Many local teams and international teams develop their own tactics and calling systems specific to their style of play. These become more complex in higher leagues, which often requires specific training for the players in calling positions such that they can make rapid, tactical decisions.

==Competitions==
The main dodgeball competition is the Dodgeball World Championship, held by the World Dodgeball Federation (WDBF). The competition takes place annually since 2012. It was initially an open event, but stopped being an open event as the membership grew, and now works by qualification. In 2021, WDBF's membership reached 80 members, all also members of the relevant continental federations.

== Variations ==

=== Circle dodgeball ===
In some elementary schools in the United States, a version is played using a circular court. The team outside the circle has the ball or balls, and the team inside must evade the thrown balls. The players who are hit with the ball may change places with the person who hit them, or they may be out of the game and the last person remaining unhit may be the winner.
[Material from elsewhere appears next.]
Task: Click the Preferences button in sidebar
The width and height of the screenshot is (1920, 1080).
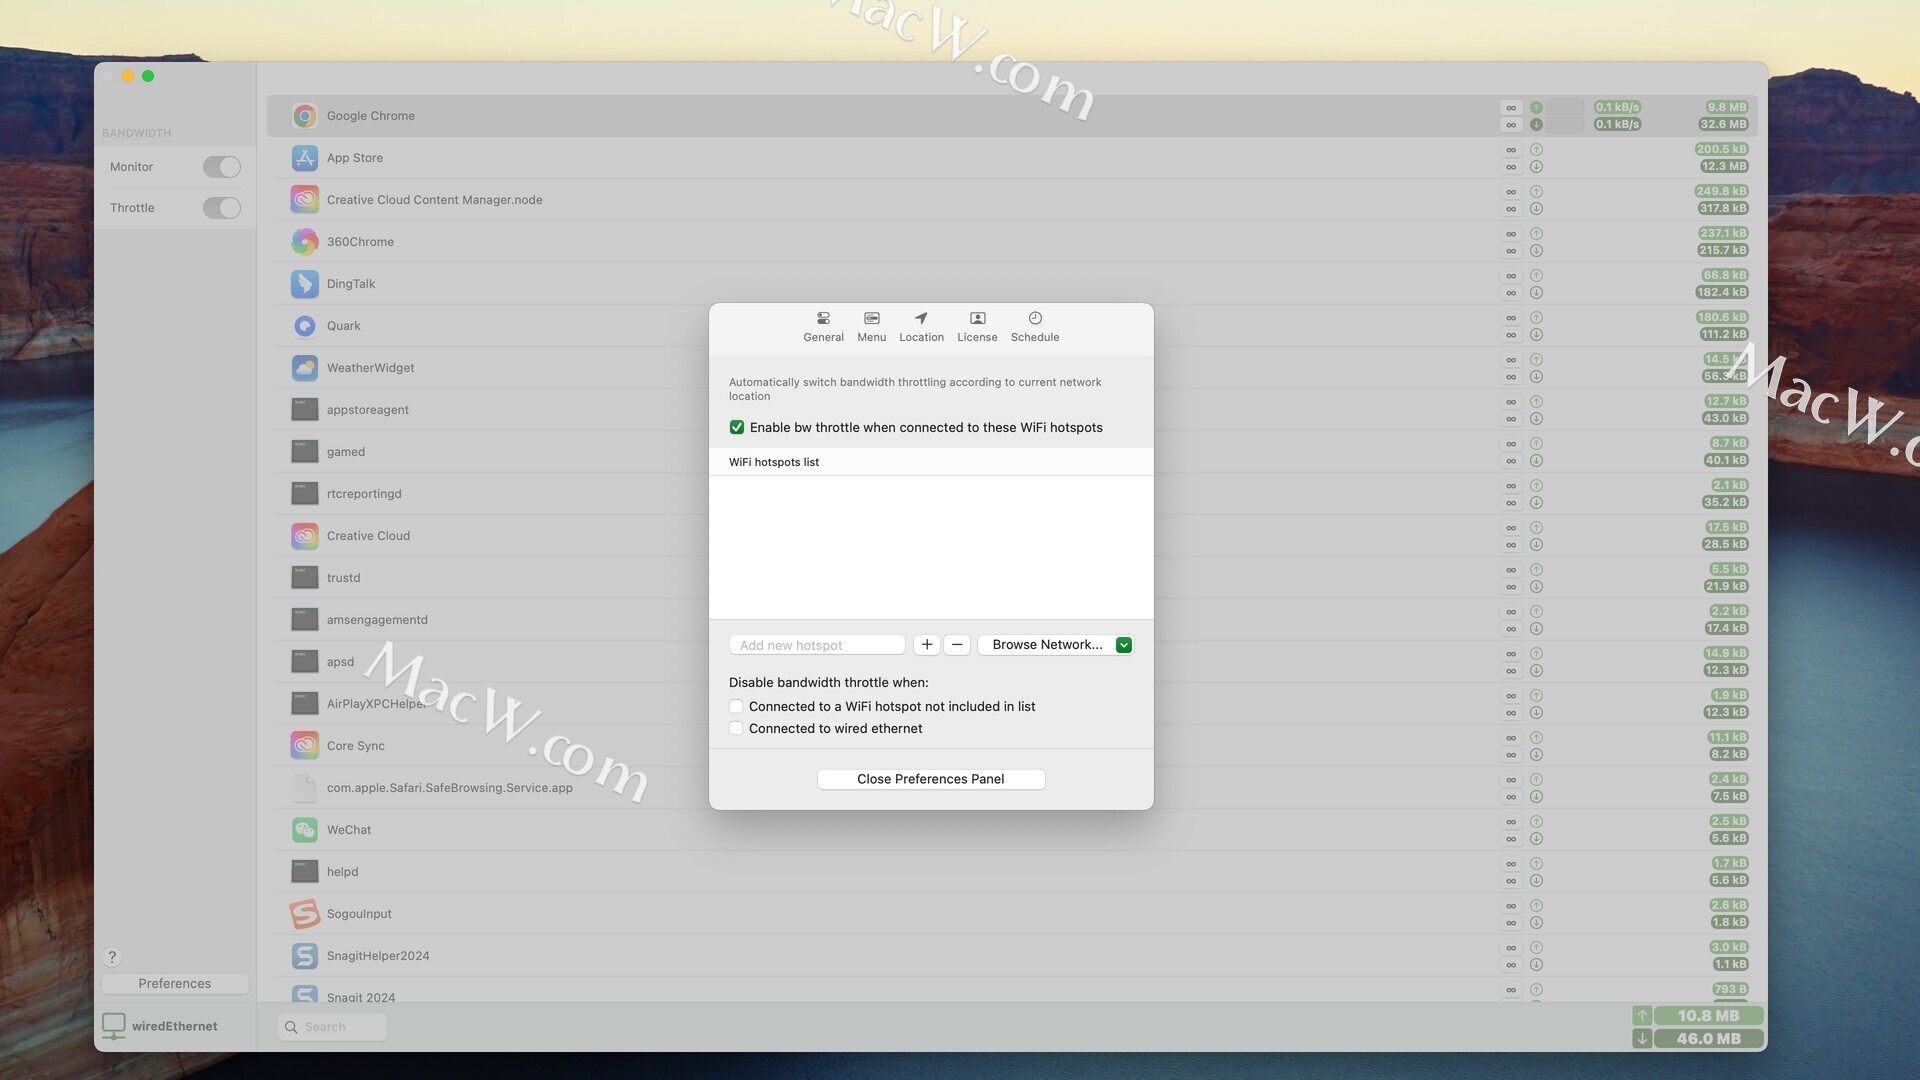Action: point(175,984)
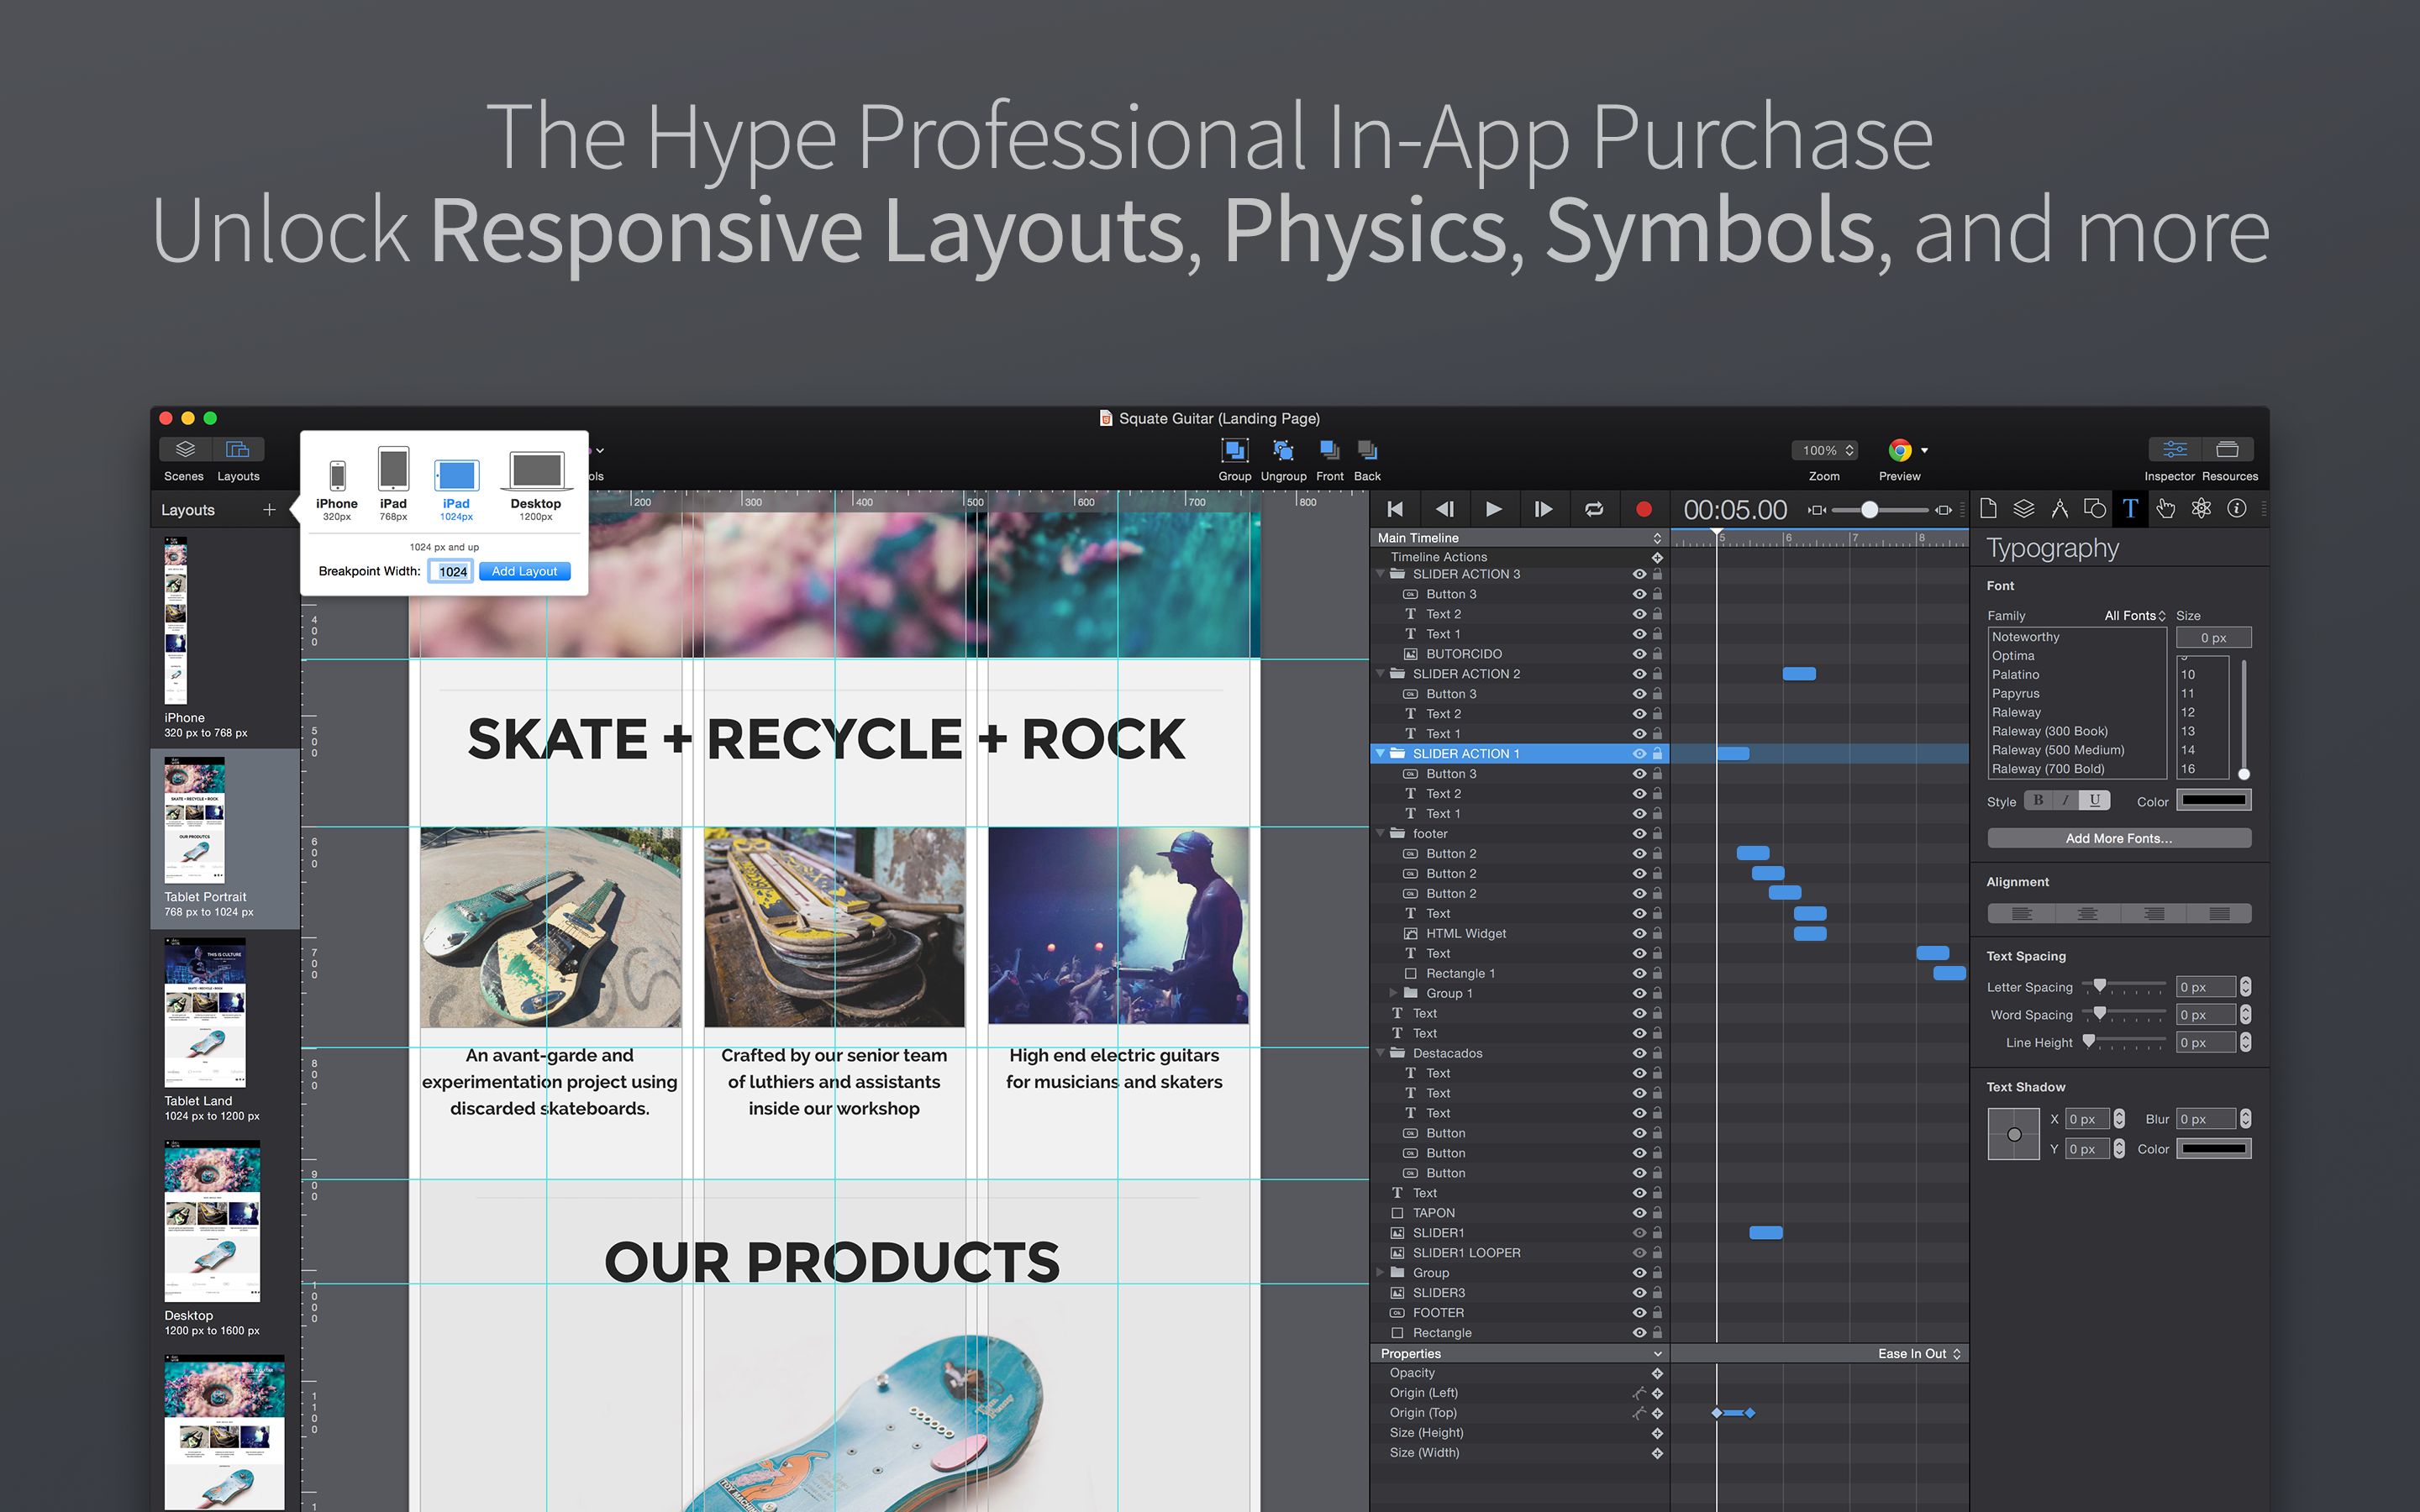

There are variants.

=== Similar games in other countries ===
- A game similar to dodgeball was reportedly played by Mongol warriors after the Battle of Mohi in 1241, using the severed heads of defeated Hungarians.
- In Germany the Game is known as Völkerball or Zweifelderball. It originated as a war-simulating Game between two "peoples" (Völker meaning peoples). It is nowadays the most common teamsport played in German, Austrian and Swiss Schools. There is a Strulle (also Strohmann, König or Freigeist) on each side of the Field, who tries to throw the Ball towards the Players. When he succeeded, the gotten Player has to retreat to the side, where his Strulle is located. If the thrown-out Player himself throws the ball at an opponent Player, he is allowed back onto his Field. If all field Players are thrown out, the Strulle walks onto the Field and has 3 "Lives".
- In Sweden, there is a version called killerboll ("killer ball") where the player who has the ball is limited to three steps before throwing. Whoever is hit by the ball may return to the game if the player who knocked them out is hit.
- In Iran, this game has long been one of the common cultural theses called "vassati" (وسطی). People of every age group are familiar with the game and especially they play it when going on a picnic. A player from the middle team who is hit by the ball is out of the game and the game continues in each set until all the players in the middle team get out of the field, although the player who is out can return to the game when their teammates catch the ball.
- On the Indian subcontinent, a variation of the game is played called "Sekan-tadi" (सेकन-तड़ी). This is slang used for "slamming the hip." Other names are Eri Pantu (எறி பந்து), Gend Tadi and Maram Pitti.
- In China, a variation of the game is played called "Diu Sha Bao" (丢沙包). Instead of a ball, the game is played with a small round sand bag, which is also known as the "Sha Bao" (沙包).
- In Belgium and The Netherlands, a variation is known as "Tussen Twee Vuren" ("Between Two Fires"), which is commonly played in schools. It is also called "trefbal" (hit ball).
- In Poland, a variation is known as "Dwa Ognie" ("Two Fires"), which used to be common in schools.
- In Afrikaans South African schools, a variation named "brandbal" (burning ball) is played with a tennis ball inside a designated area such as a rugby field or tennis court. The objective is for the person in possession of the ball to hit any other player with the ball, in which case the person last hit becomes the next one chasing and hitting the others. A secondary objective is to hit players by throwing as hard as possible, leading to the "burning" sensation.
- In Brazil, dodgeball is known as queimado and usually features rules similar to jailball, including players that go out to "jail" behind the opponents' back line. It can be played with a single ball as well.
- In Estonia the game is called "rahvastepall"—"the nationsball". It is played with one ball.

==Criticism==
The notion that gameplay resembles assault or is too aggressive has led to lawsuits and calls to eliminate the game from school physical education programs.